- Opening Delimiter -

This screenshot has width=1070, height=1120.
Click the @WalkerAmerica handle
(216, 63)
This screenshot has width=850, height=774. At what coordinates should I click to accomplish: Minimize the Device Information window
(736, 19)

- Closing Delimiter -

PROBLEM DETAILS ->
Every line of the material must be given again exactly.

ANSWER BELOW ->
This screenshot has width=1070, height=1120.
Click the @WalkerAmerica handle
(216, 63)
This screenshot has width=850, height=774. At what coordinates should I click to accomplish: Minimize the Device Information window
(736, 19)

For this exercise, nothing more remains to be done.